_YOUR INSTRUCTIONS_
Restating the data exactly is the whole task.
+++ SUPPLIED DATA +++
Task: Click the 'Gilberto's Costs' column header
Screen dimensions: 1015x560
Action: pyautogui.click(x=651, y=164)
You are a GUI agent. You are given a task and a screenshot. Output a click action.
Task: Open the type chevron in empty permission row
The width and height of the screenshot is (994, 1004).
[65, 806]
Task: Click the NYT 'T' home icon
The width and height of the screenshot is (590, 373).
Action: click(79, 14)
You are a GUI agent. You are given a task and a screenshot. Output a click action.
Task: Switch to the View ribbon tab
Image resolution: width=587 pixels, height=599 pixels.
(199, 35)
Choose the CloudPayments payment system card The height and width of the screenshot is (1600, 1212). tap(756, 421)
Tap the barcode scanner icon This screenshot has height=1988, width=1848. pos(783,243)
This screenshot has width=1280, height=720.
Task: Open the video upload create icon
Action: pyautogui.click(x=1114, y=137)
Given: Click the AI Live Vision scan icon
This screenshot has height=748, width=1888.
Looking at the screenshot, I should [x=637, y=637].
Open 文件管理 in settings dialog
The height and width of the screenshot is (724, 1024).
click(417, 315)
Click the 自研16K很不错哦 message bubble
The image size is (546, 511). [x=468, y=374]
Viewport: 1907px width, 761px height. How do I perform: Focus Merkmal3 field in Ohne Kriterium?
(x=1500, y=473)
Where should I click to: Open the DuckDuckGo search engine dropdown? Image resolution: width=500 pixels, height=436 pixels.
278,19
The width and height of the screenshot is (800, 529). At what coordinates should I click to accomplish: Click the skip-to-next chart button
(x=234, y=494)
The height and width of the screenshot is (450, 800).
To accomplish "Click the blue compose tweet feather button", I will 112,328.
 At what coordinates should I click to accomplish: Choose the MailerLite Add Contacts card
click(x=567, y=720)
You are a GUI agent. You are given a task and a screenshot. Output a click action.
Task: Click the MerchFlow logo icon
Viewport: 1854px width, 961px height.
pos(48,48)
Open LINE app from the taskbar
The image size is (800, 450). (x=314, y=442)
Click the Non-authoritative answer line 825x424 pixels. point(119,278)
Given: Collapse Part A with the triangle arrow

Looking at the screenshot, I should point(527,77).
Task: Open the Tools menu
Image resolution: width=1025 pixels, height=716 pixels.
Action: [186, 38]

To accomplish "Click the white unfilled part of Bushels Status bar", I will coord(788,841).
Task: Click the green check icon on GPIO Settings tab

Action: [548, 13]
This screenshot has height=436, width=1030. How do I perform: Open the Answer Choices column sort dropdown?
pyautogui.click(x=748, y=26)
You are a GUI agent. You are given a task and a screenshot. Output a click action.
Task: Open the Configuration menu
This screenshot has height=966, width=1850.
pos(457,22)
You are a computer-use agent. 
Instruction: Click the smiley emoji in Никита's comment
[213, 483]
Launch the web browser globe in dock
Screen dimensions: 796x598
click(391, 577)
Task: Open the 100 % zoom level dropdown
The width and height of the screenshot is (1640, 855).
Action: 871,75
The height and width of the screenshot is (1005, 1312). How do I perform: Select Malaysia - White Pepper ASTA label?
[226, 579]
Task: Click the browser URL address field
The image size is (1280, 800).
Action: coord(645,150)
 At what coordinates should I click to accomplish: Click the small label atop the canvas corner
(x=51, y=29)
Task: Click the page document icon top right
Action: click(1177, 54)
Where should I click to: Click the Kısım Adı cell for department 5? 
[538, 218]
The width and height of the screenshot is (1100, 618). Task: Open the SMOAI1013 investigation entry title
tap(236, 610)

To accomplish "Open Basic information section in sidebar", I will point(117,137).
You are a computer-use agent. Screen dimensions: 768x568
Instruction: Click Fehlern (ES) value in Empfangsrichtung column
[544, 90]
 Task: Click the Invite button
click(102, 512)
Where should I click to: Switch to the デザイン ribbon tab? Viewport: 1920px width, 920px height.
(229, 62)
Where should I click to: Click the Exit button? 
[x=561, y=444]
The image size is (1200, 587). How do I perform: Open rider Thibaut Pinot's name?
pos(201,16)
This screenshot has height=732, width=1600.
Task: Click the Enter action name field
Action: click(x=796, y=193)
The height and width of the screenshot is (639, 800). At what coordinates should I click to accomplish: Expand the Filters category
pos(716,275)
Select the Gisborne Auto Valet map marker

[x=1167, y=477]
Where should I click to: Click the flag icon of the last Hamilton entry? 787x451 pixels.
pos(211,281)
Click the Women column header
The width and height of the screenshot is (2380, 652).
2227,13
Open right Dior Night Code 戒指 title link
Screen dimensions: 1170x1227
+++
_ANSWER SPACE_
Task: Click the 'Gilberto's Costs' column header
Screen dimensions: 1015x560
Action: pyautogui.click(x=651, y=164)
You are a GUI agent. You are given a task and a screenshot. Output a click action.
Task: Open the type chevron in empty permission row
The width and height of the screenshot is (994, 1004).
[65, 806]
Task: Click the NYT 'T' home icon
The width and height of the screenshot is (590, 373).
Action: click(79, 14)
You are a GUI agent. You are given a task and a screenshot. Output a click action.
Task: Switch to the View ribbon tab
Image resolution: width=587 pixels, height=599 pixels.
(199, 35)
Choose the CloudPayments payment system card The height and width of the screenshot is (1600, 1212). tap(756, 421)
Tap the barcode scanner icon This screenshot has height=1988, width=1848. pos(783,243)
This screenshot has width=1280, height=720.
Task: Open the video upload create icon
Action: pyautogui.click(x=1114, y=137)
Given: Click the AI Live Vision scan icon
This screenshot has height=748, width=1888.
Looking at the screenshot, I should [x=637, y=637].
Open 文件管理 in settings dialog
The height and width of the screenshot is (724, 1024).
click(417, 315)
Click the 自研16K很不错哦 message bubble
The image size is (546, 511). [x=468, y=374]
Viewport: 1907px width, 761px height. How do I perform: Focus Merkmal3 field in Ohne Kriterium?
(x=1500, y=473)
Where should I click to: Open the DuckDuckGo search engine dropdown? Image resolution: width=500 pixels, height=436 pixels.
278,19
The width and height of the screenshot is (800, 529). At what coordinates should I click to accomplish: Click the skip-to-next chart button
(x=234, y=494)
The height and width of the screenshot is (450, 800).
To accomplish "Click the blue compose tweet feather button", I will 112,328.
 At what coordinates should I click to accomplish: Choose the MailerLite Add Contacts card
click(x=567, y=720)
You are a GUI agent. You are given a task and a screenshot. Output a click action.
Task: Click the MerchFlow logo icon
Viewport: 1854px width, 961px height.
pos(48,48)
Open LINE app from the taskbar
The image size is (800, 450). (x=314, y=442)
Click the Non-authoritative answer line 825x424 pixels. point(119,278)
Given: Collapse Part A with the triangle arrow

Looking at the screenshot, I should point(527,77).
Task: Open the Tools menu
Image resolution: width=1025 pixels, height=716 pixels.
Action: [186, 38]

To accomplish "Click the white unfilled part of Bushels Status bar", I will coord(788,841).
Task: Click the green check icon on GPIO Settings tab

Action: [548, 13]
This screenshot has height=436, width=1030. How do I perform: Open the Answer Choices column sort dropdown?
pyautogui.click(x=748, y=26)
You are a GUI agent. You are given a task and a screenshot. Output a click action.
Task: Open the Configuration menu
This screenshot has height=966, width=1850.
pos(457,22)
You are a computer-use agent. 
Instruction: Click the smiley emoji in Никита's comment
[213, 483]
Launch the web browser globe in dock
Screen dimensions: 796x598
click(391, 577)
Task: Open the 100 % zoom level dropdown
The width and height of the screenshot is (1640, 855).
Action: 871,75
The height and width of the screenshot is (1005, 1312). How do I perform: Select Malaysia - White Pepper ASTA label?
[226, 579]
Task: Click the browser URL address field
The image size is (1280, 800).
Action: coord(645,150)
 At what coordinates should I click to accomplish: Click the small label atop the canvas corner
(x=51, y=29)
Task: Click the page document icon top right
Action: click(1177, 54)
Where should I click to: Click the Kısım Adı cell for department 5? 
[538, 218]
The width and height of the screenshot is (1100, 618). Task: Open the SMOAI1013 investigation entry title
tap(236, 610)

To accomplish "Open Basic information section in sidebar", I will point(117,137).
You are a computer-use agent. Screen dimensions: 768x568
Instruction: Click Fehlern (ES) value in Empfangsrichtung column
[544, 90]
 Task: Click the Invite button
click(102, 512)
Where should I click to: Switch to the デザイン ribbon tab? Viewport: 1920px width, 920px height.
(229, 62)
Where should I click to: Click the Exit button? 
[x=561, y=444]
The image size is (1200, 587). How do I perform: Open rider Thibaut Pinot's name?
pos(201,16)
This screenshot has height=732, width=1600.
Task: Click the Enter action name field
Action: click(x=796, y=193)
The height and width of the screenshot is (639, 800). At what coordinates should I click to accomplish: Expand the Filters category
pos(716,275)
Select the Gisborne Auto Valet map marker

[x=1167, y=477]
Where should I click to: Click the flag icon of the last Hamilton entry? 787x451 pixels.
pos(211,281)
Click the Women column header
The width and height of the screenshot is (2380, 652).
2227,13
Open right Dior Night Code 戒指 title link
Screen dimensions: 1170x1227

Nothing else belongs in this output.